Uno de los grandes contrastes que tenemos en América Latina es que siempre hablamos de economía, nos quejamos de nuestra situación económica pero muy pocos realmente estudian y comprenden lo económico. Al bajo nivel educativo que nos caracteriza, tenemos que sumarle la escasa educación financiera y el desconocimiento general de cómo funcionan los mercados, con sus grandes injusticias y sus oportunidades. Es así que logramos ecuaciones que parecerían imposibles, como países ricos con su gente en la pobreza, trabajadores incansables que le dedican todo su tiempo al trabajo sin lograr la calidad de vida que anhelan, así como riquezas naturales que generan ingresos millonarios que no se reflejan en la gente.
Más que educados para la economía, parece que estamos ante generaciones instruidas para el consumo, para el gasto, para satisfacer necesidades artificiales. De ahí que sea tan complicado hacer entender la importancia del ahorro y la inversión estratégica para mejorar un país, y tan sencillo incentivar el endeudamiento para cubrir deudas o para vivir momentos artificiales que tarde o temprano se pagan. Tanto a nivel individual como a nivel país, resulta demasiado fácil adquirir la deuda sin el compromiso del uso planificado de los recursos en busca de resultados beneficiosos. Como si el beneficio fuera algo propio y la responsabilidad algo ajeno, como si el gasto nuestro lo tuviera que pagar alguien más.
Tanta educación falta, que todavía hay quien cree que "agiliza" un trámite mediante un soborno, cuando en realidad lo que hace es encarecer un trámite, enriquecer a un corrupto, dañar el sistema y minar la confianza para cualquier emprendimiento. O los que creen que hacen bien cuando se basan en una cadena de favores a parientes, amigos y compadres en lugar de priorizar la capacidad, el profesionalismo y la justicia. Creen que se cuidan unos a otros al contratar a quien no está preparado para un puesto, cuando en realidad lo que hacen es dañar la economía de todos, dejando un reguero de ineptitud, poca productividad y corrupción.
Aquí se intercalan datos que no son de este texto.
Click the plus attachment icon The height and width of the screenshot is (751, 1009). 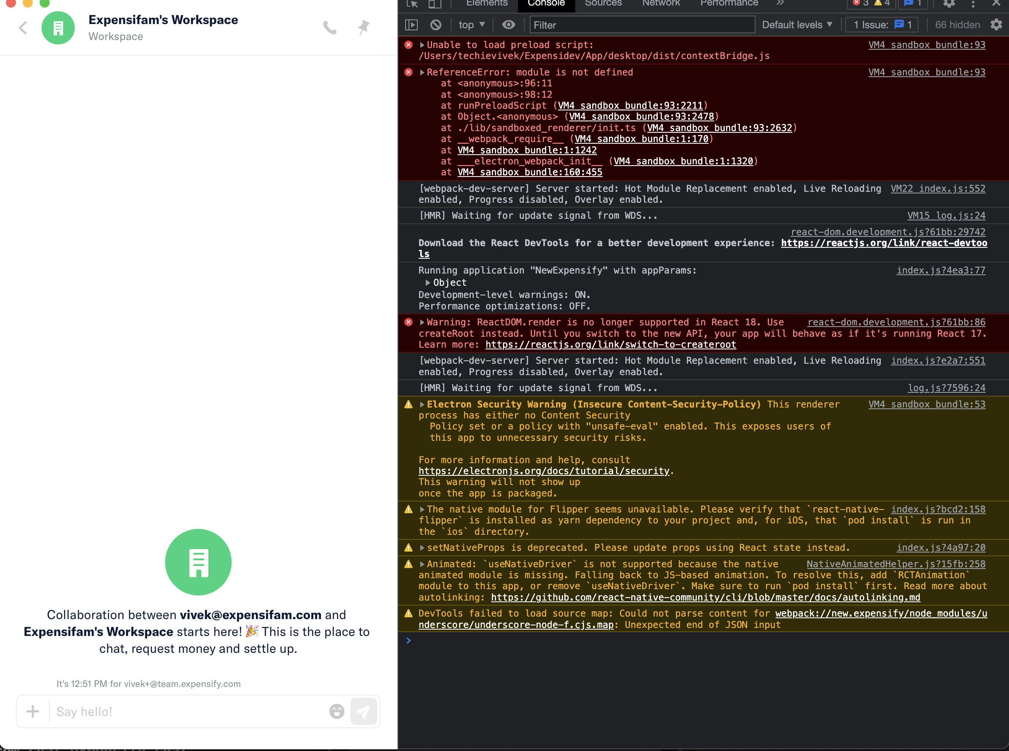(33, 711)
Nos cuesta tanto entender que no basta con echarle la culpa al gobierno o al vecino por lo que nosotros mismos hacemos mal, sino que debemos exigir en la misma medida que construimos algo. En países marcados por décadas de corrupción y malos manejos, necesitamos mucho más que la queja: hay que recuperar la voz de los que saben y aprender a planificar en forma estratégica, con visión de largo plazo. Nos urge pasar de las sociedades del despilfarro a las sociedades de la inversión visionaria.
Si algunos países erradicaron la pobreza sobre la base de la educación, una idea revolucionaria sería enseñar economía a todos con miras que se aprenda a valorar el empleo, la formación, el ahorro, la inversión, el uso correcto de recursos y la innovación. Con gente que entienda cómo funciona la economía podemos transformar el escenario actual, en donde unos pocos se enriquecen a costa de la ignorancia de muchos.